I recall one long-term patient whom I met eight years ago, who never expected to quit. About 8 months ago, he came to my clinic and asked me to repeat again what I had said to him for years about the importance of quitting and available treatments. He said he would try them and has been tobacco-free since then after 55 years of smoking over a pack per day. I asked him what inspired him to stop—he said it was time and that I had talked about it enough.
I joined the Smoking Cessation Leadership Center this year because one of its missions is to increase the number of providers, professionals and advocacy organizations, state and federal partners who help individuals who smoke to quit. Because my work, both as a physician and a researcher, is focused on developing interventions to help people stop smoking, SCLC’s mission to champion tobacco cessation resonates with me. The role of a smoking cessation champion is not easy, requiring dogged persistence in the face of ever-changing political and healthcare priorities, constant nurturing to keep the priority standing strong in the public’s, organizations’ and policy makers’ eyes, creativity in enlisting partners who ordinarily would not consider smoking cessation within their purview, and a strong belief that championing will lead to tangible outcomes in increasing cessation and reducing smoking prevalence.
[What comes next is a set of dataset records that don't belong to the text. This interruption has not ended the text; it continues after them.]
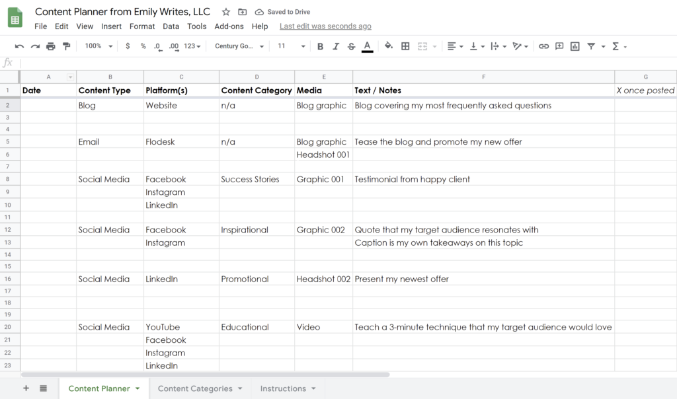Viewport: 677px width, 399px height.
Task: Click the print icon
Action: pos(50,46)
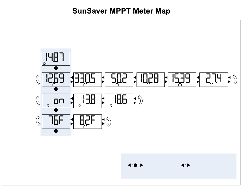The image size is (248, 188).
Task: Select the 27.4 battery meter display
Action: click(214, 80)
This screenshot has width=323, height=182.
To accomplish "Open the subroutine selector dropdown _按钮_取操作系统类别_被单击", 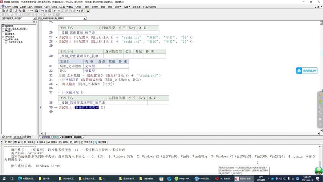I will click(x=85, y=18).
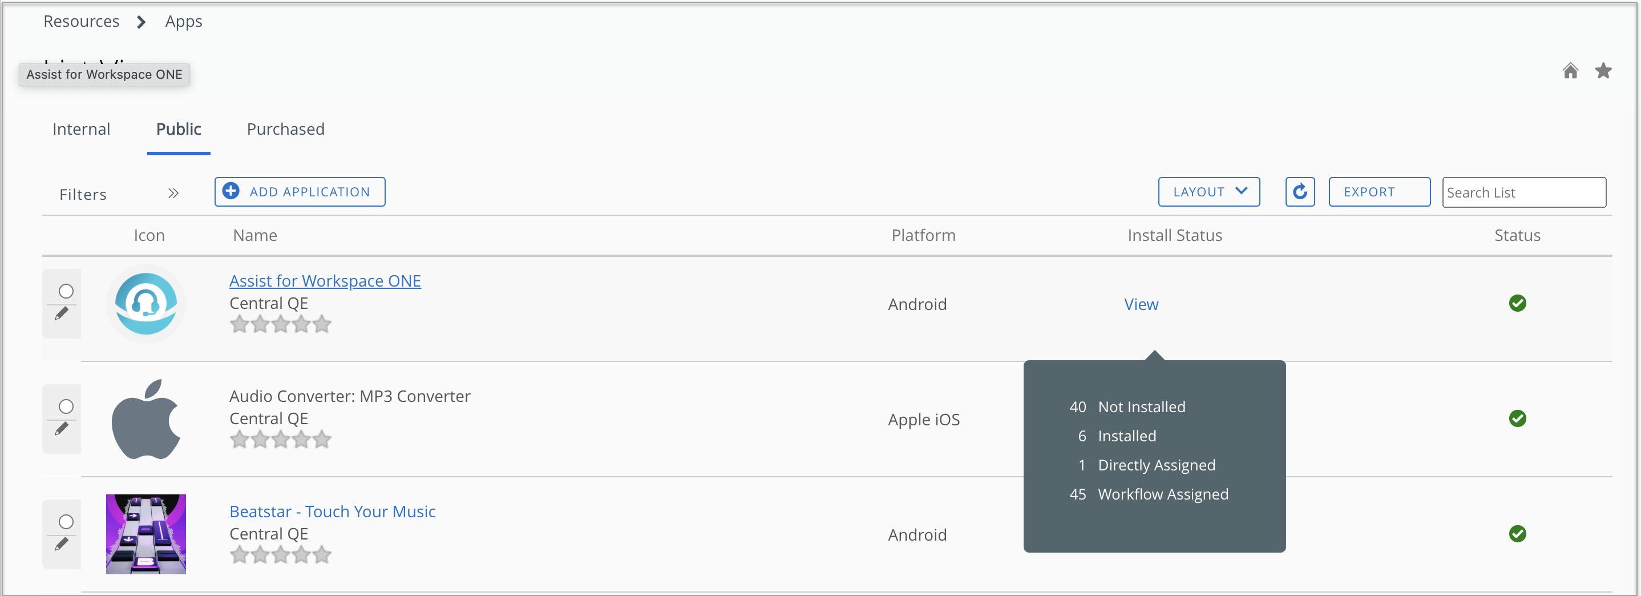1641x596 pixels.
Task: Click the home icon at top right
Action: pos(1570,71)
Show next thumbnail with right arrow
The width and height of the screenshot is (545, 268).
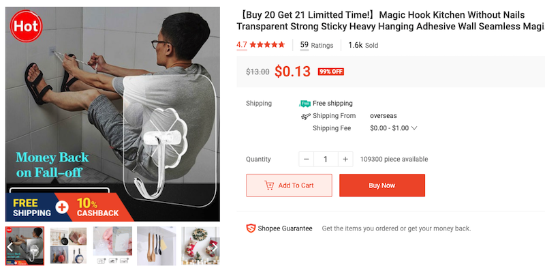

Championing has long been an organizational strategy that the SCLC uses to foster culture change in the behavioral health field, where tobacco use has been deeply entrenched among people living with mental health and substance use disorders. Championing will continue to be one of SCLC’s strategies to eliminate disparities in tobacco cessation among behavioral health populations who are low-income, belong to racial/ethnic and sexual gender minorities, or have experienced homelessness or criminal legal systems. As we hone our strategies, our focus will be rooted in equity through (a) ensuring that champions are representative of people who smoke, (b) developing cessation resources that reflect the various narratives of why people smoke, and (c) eliminating barriers in accessing tobacco treatment for disproportionately impacted populations. While championing will remain one of our key strategies, we will invest equally in efforts to evaluate the process by which champions effect change at the system and facility level or individual and provider levels. I am a proud member of the SCLC, leading its efforts with you, our partners, to address one of the oldest and most deeply entrenched public health challenges of our time, and one that requires renewed vigor and championing to eliminate tobacco-related disparities.